What is asked: Output the following lines again without changing anything in them.

**** Excerpted data ****

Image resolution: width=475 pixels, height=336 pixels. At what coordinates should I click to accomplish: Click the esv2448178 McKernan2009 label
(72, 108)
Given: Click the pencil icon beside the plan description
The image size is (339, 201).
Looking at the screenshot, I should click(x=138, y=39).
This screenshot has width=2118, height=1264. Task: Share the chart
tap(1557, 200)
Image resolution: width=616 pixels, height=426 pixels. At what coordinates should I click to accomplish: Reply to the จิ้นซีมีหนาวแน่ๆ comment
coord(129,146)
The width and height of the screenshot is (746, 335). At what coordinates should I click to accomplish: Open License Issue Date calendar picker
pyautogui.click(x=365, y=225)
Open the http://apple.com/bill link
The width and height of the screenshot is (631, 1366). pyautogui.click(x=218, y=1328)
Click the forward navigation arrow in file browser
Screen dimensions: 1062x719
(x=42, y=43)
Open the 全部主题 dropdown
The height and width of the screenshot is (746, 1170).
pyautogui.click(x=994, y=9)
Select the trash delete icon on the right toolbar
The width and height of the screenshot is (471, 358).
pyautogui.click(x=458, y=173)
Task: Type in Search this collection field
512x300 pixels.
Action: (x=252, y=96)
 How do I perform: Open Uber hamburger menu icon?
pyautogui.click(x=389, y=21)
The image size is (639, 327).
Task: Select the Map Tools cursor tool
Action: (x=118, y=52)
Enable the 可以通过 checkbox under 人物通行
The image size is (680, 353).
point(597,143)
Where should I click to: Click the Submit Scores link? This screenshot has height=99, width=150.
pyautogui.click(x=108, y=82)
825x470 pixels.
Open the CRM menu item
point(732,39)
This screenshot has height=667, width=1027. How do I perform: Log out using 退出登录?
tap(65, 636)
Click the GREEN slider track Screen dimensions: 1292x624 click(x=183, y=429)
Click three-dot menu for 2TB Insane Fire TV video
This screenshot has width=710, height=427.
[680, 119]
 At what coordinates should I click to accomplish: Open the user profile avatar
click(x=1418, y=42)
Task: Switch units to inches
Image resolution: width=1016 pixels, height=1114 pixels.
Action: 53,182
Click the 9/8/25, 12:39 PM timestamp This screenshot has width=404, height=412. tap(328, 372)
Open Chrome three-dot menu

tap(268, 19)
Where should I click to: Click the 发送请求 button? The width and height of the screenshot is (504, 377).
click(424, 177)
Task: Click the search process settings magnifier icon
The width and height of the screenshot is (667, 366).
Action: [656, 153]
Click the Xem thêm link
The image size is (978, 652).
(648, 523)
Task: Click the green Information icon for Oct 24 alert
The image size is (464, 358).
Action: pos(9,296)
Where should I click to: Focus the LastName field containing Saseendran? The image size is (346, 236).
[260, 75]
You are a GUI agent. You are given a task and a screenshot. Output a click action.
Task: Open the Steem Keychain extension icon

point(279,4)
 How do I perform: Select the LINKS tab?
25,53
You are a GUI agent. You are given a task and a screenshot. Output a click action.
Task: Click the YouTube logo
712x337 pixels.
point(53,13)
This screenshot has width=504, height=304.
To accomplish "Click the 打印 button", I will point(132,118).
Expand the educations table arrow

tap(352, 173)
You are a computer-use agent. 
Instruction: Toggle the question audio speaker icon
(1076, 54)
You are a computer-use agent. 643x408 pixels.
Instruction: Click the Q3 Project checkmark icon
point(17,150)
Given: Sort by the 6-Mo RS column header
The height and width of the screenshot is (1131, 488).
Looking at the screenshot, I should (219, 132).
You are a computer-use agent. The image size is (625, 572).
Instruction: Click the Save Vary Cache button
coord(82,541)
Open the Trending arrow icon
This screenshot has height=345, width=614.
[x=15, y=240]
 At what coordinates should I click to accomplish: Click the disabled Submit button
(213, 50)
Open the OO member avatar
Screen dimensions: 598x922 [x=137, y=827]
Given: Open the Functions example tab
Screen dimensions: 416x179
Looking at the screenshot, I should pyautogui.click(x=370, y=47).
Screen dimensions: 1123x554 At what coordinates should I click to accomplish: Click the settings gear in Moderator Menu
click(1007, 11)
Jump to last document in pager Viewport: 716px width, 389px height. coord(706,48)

****

Output for this task:
Image resolution: width=475 pixels, height=336 pixels. At what coordinates should I click to accomplish: Click the esv2448178 McKernan2009 label
(72, 108)
Given: Click the pencil icon beside the plan description
The image size is (339, 201).
Looking at the screenshot, I should click(x=138, y=39).
This screenshot has width=2118, height=1264. Task: Share the chart
tap(1557, 200)
Image resolution: width=616 pixels, height=426 pixels. At what coordinates should I click to accomplish: Reply to the จิ้นซีมีหนาวแน่ๆ comment
coord(129,146)
The width and height of the screenshot is (746, 335). At what coordinates should I click to accomplish: Open License Issue Date calendar picker
pyautogui.click(x=365, y=225)
Open the http://apple.com/bill link
The width and height of the screenshot is (631, 1366). pyautogui.click(x=218, y=1328)
Click the forward navigation arrow in file browser
Screen dimensions: 1062x719
(x=42, y=43)
Open the 全部主题 dropdown
The height and width of the screenshot is (746, 1170).
pyautogui.click(x=994, y=9)
Select the trash delete icon on the right toolbar
The width and height of the screenshot is (471, 358).
pyautogui.click(x=458, y=173)
Task: Type in Search this collection field
512x300 pixels.
Action: (x=252, y=96)
 How do I perform: Open Uber hamburger menu icon?
pyautogui.click(x=389, y=21)
The image size is (639, 327).
Task: Select the Map Tools cursor tool
Action: (x=118, y=52)
Enable the 可以通过 checkbox under 人物通行
The image size is (680, 353).
point(597,143)
Where should I click to: Click the Submit Scores link? This screenshot has height=99, width=150.
pyautogui.click(x=108, y=82)
825x470 pixels.
Open the CRM menu item
point(732,39)
This screenshot has height=667, width=1027. How do I perform: Log out using 退出登录?
tap(65, 636)
Click the GREEN slider track Screen dimensions: 1292x624 click(x=183, y=429)
Click three-dot menu for 2TB Insane Fire TV video
This screenshot has width=710, height=427.
[680, 119]
 At what coordinates should I click to accomplish: Open the user profile avatar
click(x=1418, y=42)
Task: Switch units to inches
Image resolution: width=1016 pixels, height=1114 pixels.
Action: 53,182
Click the 9/8/25, 12:39 PM timestamp This screenshot has width=404, height=412. tap(328, 372)
Open Chrome three-dot menu

tap(268, 19)
Where should I click to: Click the 发送请求 button? The width and height of the screenshot is (504, 377).
click(424, 177)
Task: Click the search process settings magnifier icon
The width and height of the screenshot is (667, 366).
Action: [656, 153]
Click the Xem thêm link
The image size is (978, 652).
(648, 523)
Task: Click the green Information icon for Oct 24 alert
The image size is (464, 358).
Action: pos(9,296)
Where should I click to: Focus the LastName field containing Saseendran? The image size is (346, 236).
[260, 75]
You are a GUI agent. You are given a task and a screenshot. Output a click action.
Task: Open the Steem Keychain extension icon

point(279,4)
 How do I perform: Select the LINKS tab?
25,53
You are a GUI agent. You are given a task and a screenshot. Output a click action.
Task: Click the YouTube logo
712x337 pixels.
point(53,13)
This screenshot has width=504, height=304.
To accomplish "Click the 打印 button", I will point(132,118).
Expand the educations table arrow

tap(352, 173)
You are a computer-use agent. 
Instruction: Toggle the question audio speaker icon
(1076, 54)
You are a computer-use agent. 643x408 pixels.
Instruction: Click the Q3 Project checkmark icon
point(17,150)
Given: Sort by the 6-Mo RS column header
The height and width of the screenshot is (1131, 488).
Looking at the screenshot, I should (219, 132).
You are a computer-use agent. The image size is (625, 572).
Instruction: Click the Save Vary Cache button
coord(82,541)
Open the Trending arrow icon
This screenshot has height=345, width=614.
[x=15, y=240]
 At what coordinates should I click to accomplish: Click the disabled Submit button
(213, 50)
Open the OO member avatar
Screen dimensions: 598x922 [x=137, y=827]
Given: Open the Functions example tab
Screen dimensions: 416x179
Looking at the screenshot, I should pyautogui.click(x=370, y=47).
Screen dimensions: 1123x554 At what coordinates should I click to accomplish: Click the settings gear in Moderator Menu
click(1007, 11)
Jump to last document in pager Viewport: 716px width, 389px height. coord(706,48)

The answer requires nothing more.